Let’s start by removing the broken code that we commented out earlier, back when we tried to join the common names and it didn’t work because they were in the wrong order.

Code to remove:

R

# Add common names
# common_names <- data.frame(species = unique(rodents_subset$species), common_name = c("Ord's", "Banner-tailed"))
# common_names

Actually, now that we think about it, those common names are not directly related to the problem at all! The “common_name” column might be useful later on, but for our reprex we can probably remove that part of the code without changing the outcome.

Code to remove:

R

# Try again, re-ordering the common names
common_names <- data.frame(species = sort(unique(rodents_subset$species)), common_name = c("Ord's", "Banner-Tailed"))
rodents_subset <- left_join(rodents_subset, common_names, by = "species")

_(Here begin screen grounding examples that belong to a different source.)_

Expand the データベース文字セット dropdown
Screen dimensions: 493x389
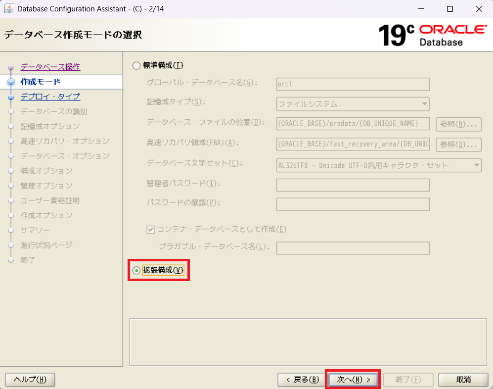379,165
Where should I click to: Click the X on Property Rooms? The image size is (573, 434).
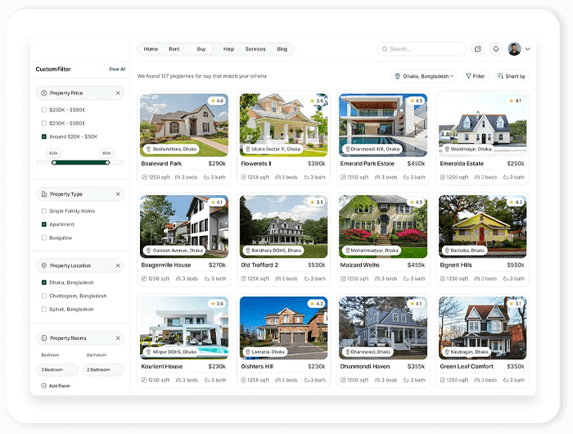(117, 338)
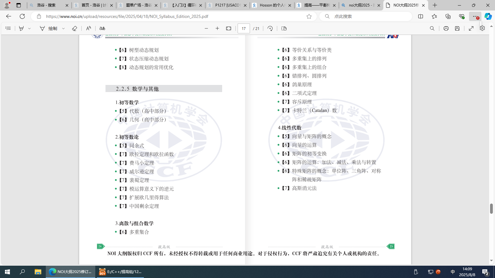This screenshot has height=278, width=495.
Task: Print the PDF document
Action: 446,28
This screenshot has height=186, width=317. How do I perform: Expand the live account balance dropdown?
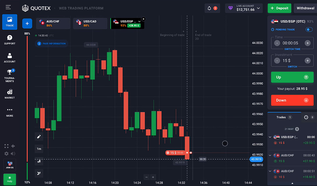(258, 8)
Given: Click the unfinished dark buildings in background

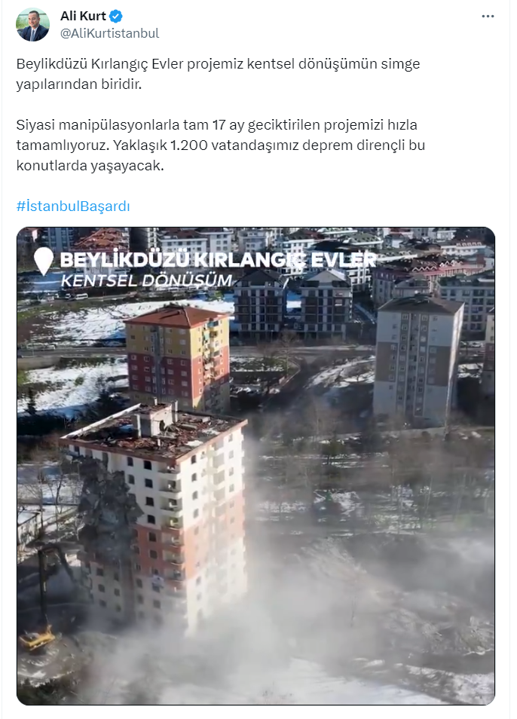Looking at the screenshot, I should click(292, 304).
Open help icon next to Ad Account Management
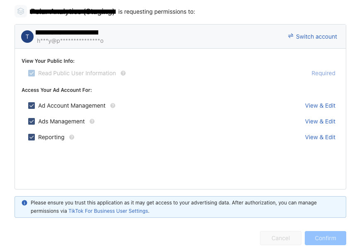This screenshot has width=362, height=251. [x=113, y=106]
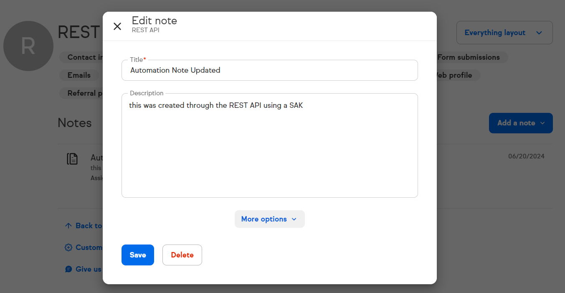Focus the Title field containing Automation Note Updated
The height and width of the screenshot is (293, 565).
269,70
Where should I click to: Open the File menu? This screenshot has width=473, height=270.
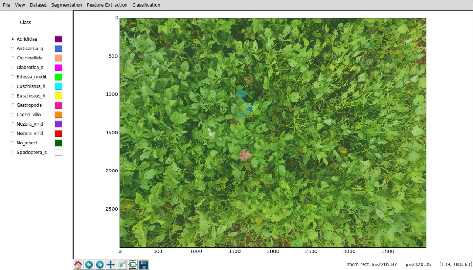7,5
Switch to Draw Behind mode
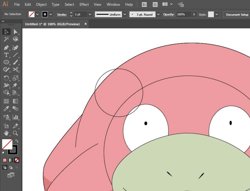 coord(11,167)
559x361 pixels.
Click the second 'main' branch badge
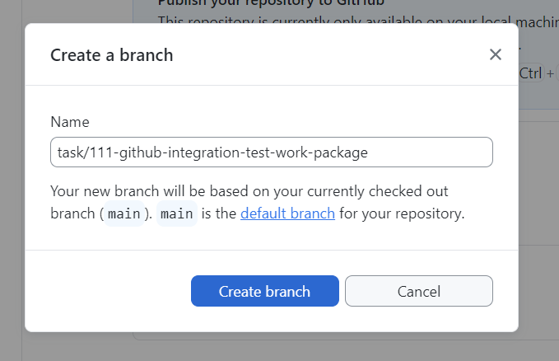(x=177, y=214)
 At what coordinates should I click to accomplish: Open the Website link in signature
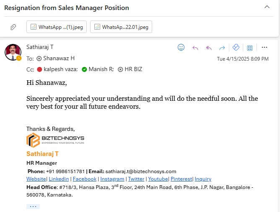(x=36, y=179)
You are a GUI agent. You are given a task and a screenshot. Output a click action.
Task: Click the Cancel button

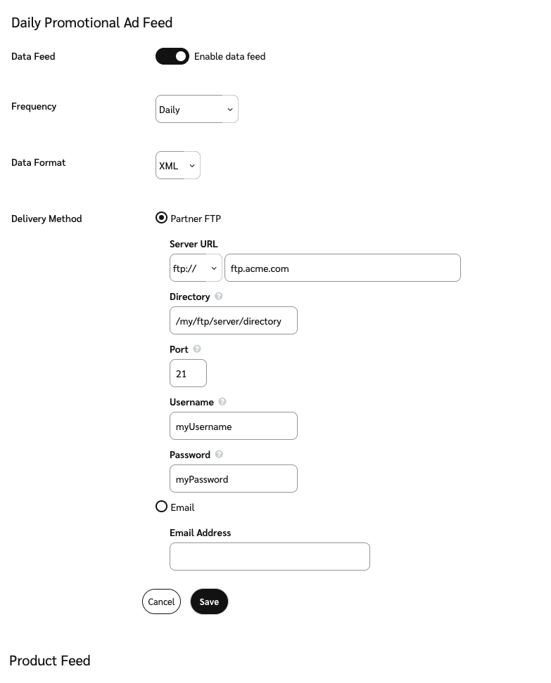[161, 601]
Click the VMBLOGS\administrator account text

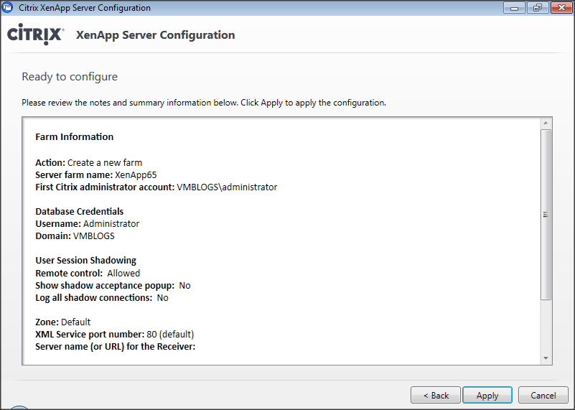point(227,187)
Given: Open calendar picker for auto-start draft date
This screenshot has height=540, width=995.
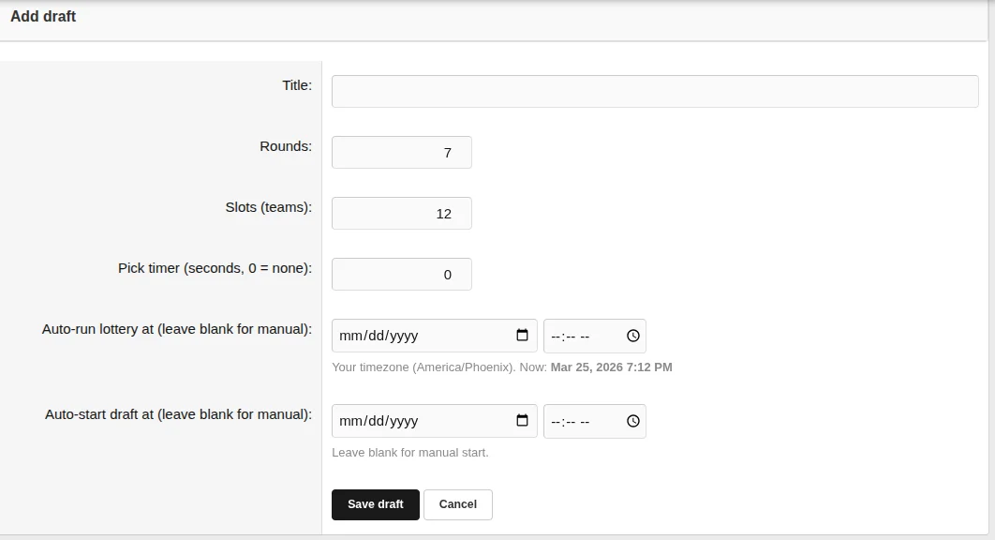Looking at the screenshot, I should (522, 421).
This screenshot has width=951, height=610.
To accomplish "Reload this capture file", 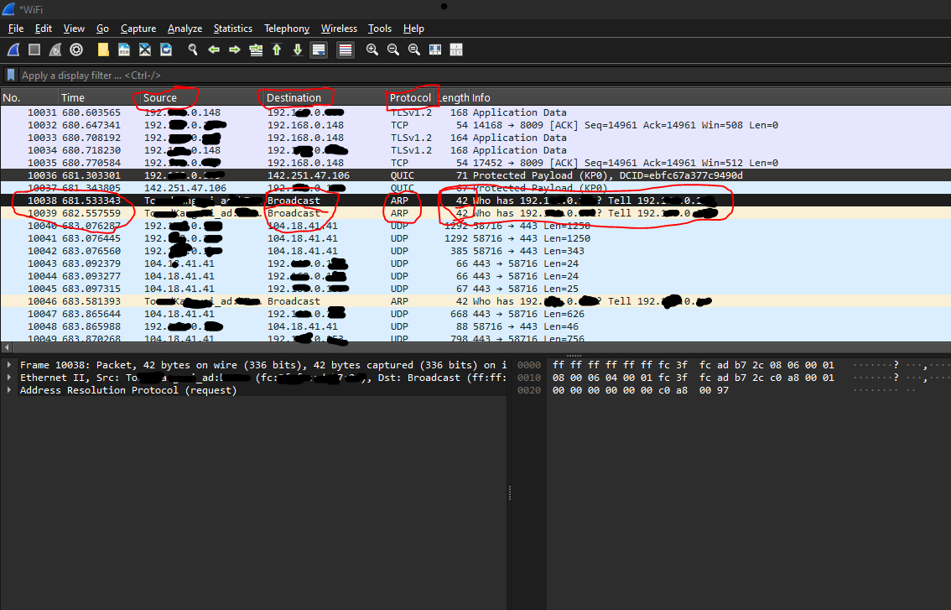I will (x=166, y=50).
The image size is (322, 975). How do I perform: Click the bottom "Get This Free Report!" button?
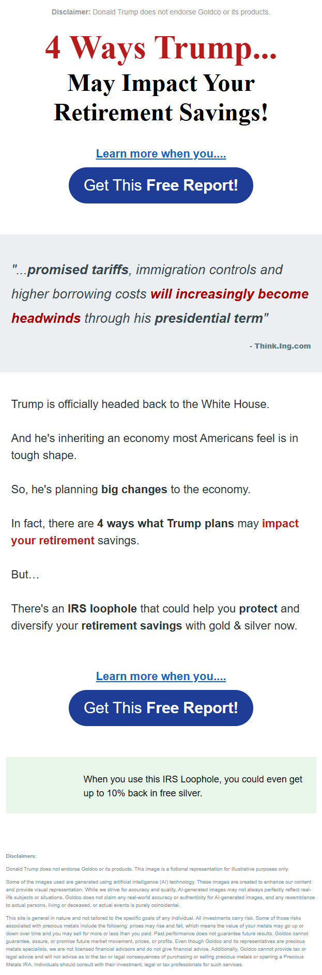point(161,707)
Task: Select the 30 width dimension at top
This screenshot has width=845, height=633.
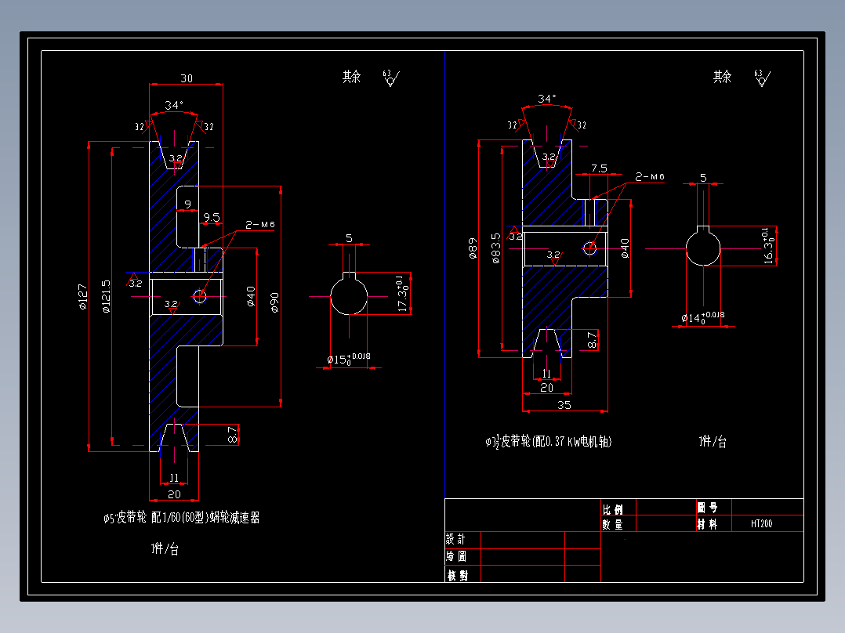Action: point(187,78)
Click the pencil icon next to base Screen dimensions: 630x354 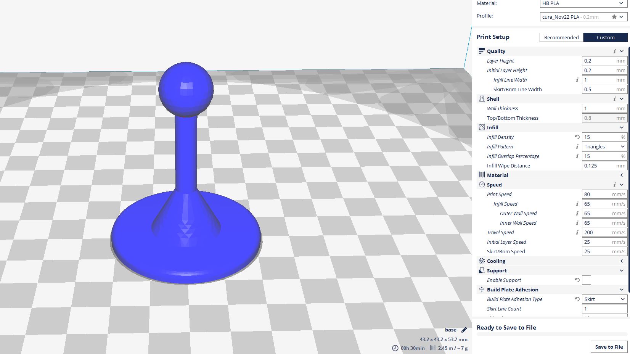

After removing both of those pieces of code, our script is a little shorter:

R

# Minimal reproducible example script
# Loading the tidyverse package
library(tidyverse)
# Uploading the dataset that is currently saved in the project's data folder
surveys <- read_csv("data/surveys_complete_77_89.csv")

# Take a look at the data
glimpse(surveys)

# or you can use
str(surveys)

table(surveys$taxa)

# Barplot of rodent species by sex
ggplot(surveys, aes(x = species, fill = sex)) +
  geom_bar()

# Filter to focal species and known sex
rodents_subset <- surveys %>%
  filter(species == c("ordii", "spectabilis"),
         sex == c("F", "M"))

# Explore k-rat weights
weight_model <- lm(weight ~ species + sex, data = rodents_subset)
summary(weight_model)

# Weight by species and sex
rodents_subset %>%
  ggplot(aes(y = weight, x = species, fill = sex)) +
  geom_boxplot()

# Subsetted dataset
table(rodents_subset$sex, rodents_subset$species)

# Original dataset
table(surveys$sex, surveys$species)  # there are no observations of female spectabilis or male ordii in `rodents_subset`, even though there were in the original dataset.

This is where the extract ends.